Dosage Adjustments During Treatment : Patients who are dosed initially at 100 mg/m2 and who experience either febrile neutropenia neutrophils < 500 cells/mm3, severe or cumulative cutaneous reactions, or severe peripheral neuropathy during therapy should have the dosage adjusted from 100 mg/m2 to 75 mg/m2. If the patient continues to experience these reactions the dosage should either to decreased from 75 mg/m2 to 55 mg/m2 or the treatment should be discontinued, Conversely, patients who are dosed initially at 60 mg/m2 and do not experience febrile neutropenia,neutrophils< 500 /mm2 for more than one week, severe or cummulative cutaneous reactions or severe peripheral neuropathy during docetaxel therapy may tolerate higher doses.

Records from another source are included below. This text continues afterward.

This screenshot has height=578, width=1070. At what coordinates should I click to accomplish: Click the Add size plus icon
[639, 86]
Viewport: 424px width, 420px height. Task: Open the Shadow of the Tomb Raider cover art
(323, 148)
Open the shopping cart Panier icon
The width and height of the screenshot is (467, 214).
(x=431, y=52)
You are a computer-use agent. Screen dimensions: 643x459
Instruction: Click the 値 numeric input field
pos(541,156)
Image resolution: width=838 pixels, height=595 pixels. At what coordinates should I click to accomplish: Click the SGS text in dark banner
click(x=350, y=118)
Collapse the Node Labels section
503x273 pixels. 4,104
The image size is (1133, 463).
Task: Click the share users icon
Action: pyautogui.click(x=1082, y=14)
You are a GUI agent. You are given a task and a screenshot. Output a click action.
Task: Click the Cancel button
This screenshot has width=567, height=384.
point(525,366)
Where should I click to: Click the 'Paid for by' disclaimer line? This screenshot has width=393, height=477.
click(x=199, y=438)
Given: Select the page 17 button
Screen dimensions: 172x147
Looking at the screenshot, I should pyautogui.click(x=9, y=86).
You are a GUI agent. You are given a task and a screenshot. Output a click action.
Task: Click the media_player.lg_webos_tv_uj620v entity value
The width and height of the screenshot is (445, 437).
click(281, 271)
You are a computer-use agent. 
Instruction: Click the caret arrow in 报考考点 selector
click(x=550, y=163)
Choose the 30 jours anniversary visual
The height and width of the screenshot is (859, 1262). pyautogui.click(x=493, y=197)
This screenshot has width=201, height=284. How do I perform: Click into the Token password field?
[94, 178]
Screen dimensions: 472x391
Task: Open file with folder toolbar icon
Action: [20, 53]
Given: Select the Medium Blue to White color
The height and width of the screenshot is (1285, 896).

Preparation and Reconstitution of Injection:
Preparation of the Premix solution: Docetaxel for Injection Concentrate require dilution prior to use. A Sterile, non-pyrogenic, single dose diluent containing 13% w/v alchol IP in water for Injection is supplied for that purpose, Remove the appropriate number of vials of docetaxel Injection Concentrate from the refrigerator. Allow the vials to stand at room temperature for approximately 5 minutes. Using a syringe fitted with a needle, aseptically withdraw the entire contents of the solvent for Docetaxel Injections concentrate vial and gently transfer it to the corresponding vial of Docetaxel Injection Concentrate (i.e. 9.9 ml +5% for ZUVITERE – 120 ; 7.33 ml, + 5% for ZUVITERE – 80, 1:83 ml. + 5% ZUVITERE – 20) This will assure a minimal extractable volume of 12 ml. (for ZUVITERE-120) or 8 ml. (for ZUVITERE – 80) or 2 ml. (for ZUVITERE -20) of the premix solution containing 10 mg. Docetaxel / ml. for example, a patient requiring a dose of 140 mg. Docetaxel would require 14 ml. premix solution.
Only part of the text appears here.